Sekitar lima menit waktu yang dihabiskan Shaka untuk berganti baju. Ia memasukkan baju basahnya ke dalam plastik lalu menempatkannya di dalam tas olahraganya. Ia merapikan sedikit penampilannya, wajahnya terlihat segar dan bersih. Ia mengacak-acak rambutnya yang lurus dan jigrak. Sedikit ia rapikan dengan menyisirnya ke belakang dengan menggunakan jari tangannya. Setelah merasa rapi, laki-laki itu pun segera keluar dari ruang ganti.
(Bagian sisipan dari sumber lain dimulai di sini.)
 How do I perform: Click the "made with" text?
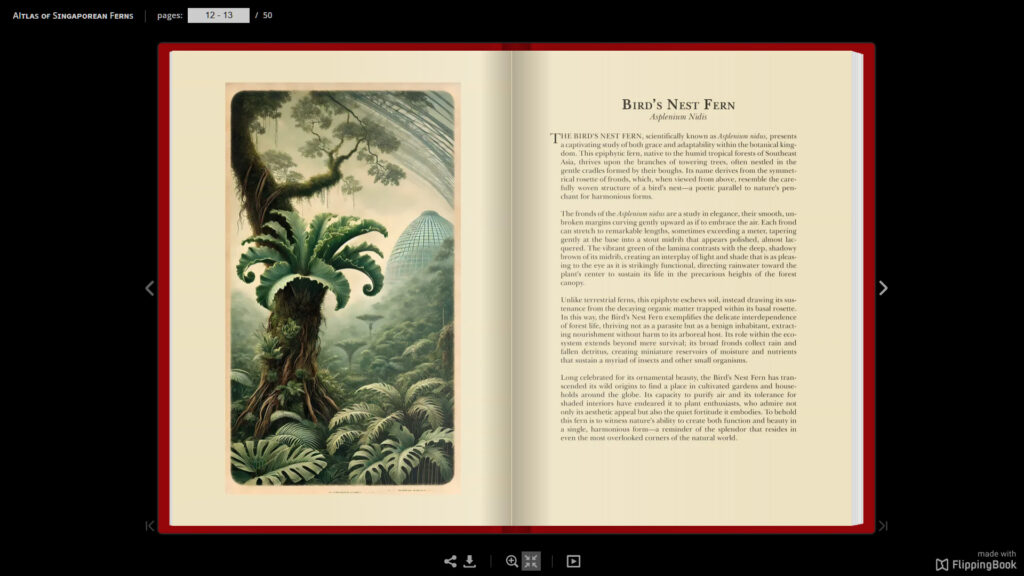tap(996, 553)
Bibirnya tersenyum saat melihat Gayatri yang masih menunggunya di depan indoor pool. Gadis itu berdiri bersandar pada dinding sambil bersidekap. Kaki kanannya ia gerak-gerakan, seperti pegal menunggu. Entah apa yang dilihatnya di depan sana. Shaka iseng mencolek pipi kanan Gayatri, saat gadis itu menoleh ke kanan, ia malah berpindah ke kiri.
“Gue di sini,” bisik Shaka di telinga kiri Gayatri.
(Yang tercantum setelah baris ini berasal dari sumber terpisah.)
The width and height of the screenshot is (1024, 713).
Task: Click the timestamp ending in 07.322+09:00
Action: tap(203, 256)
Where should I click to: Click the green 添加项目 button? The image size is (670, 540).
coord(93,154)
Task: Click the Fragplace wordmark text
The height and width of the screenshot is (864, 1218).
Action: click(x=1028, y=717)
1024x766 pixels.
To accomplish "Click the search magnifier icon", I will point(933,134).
Gadis itu urung untuk menoleh lagi, ia malah melanjutkan langkahnya pergi dari indoor pool. Shaka segera menyusulnya, berjalan di samping Gayatri sambil sesekali melirik gadis itu.
“Gitu aja ngambek. Mau makan apa?” tanya Shaka seraya menyikut lengan kanan Gayatri. Seperti biasa Gayatri tidak menjawab dan itu sudah bukan hal aneh bagi Shaka. Ia membalik tubuhnya, berjalan mundur di hadapan Gayatri. Entah mengapa, berjalan dengan cara seperti ini mulai menjadi hal yang menyenangkan untuk dilakukan saat bersama Gayatri.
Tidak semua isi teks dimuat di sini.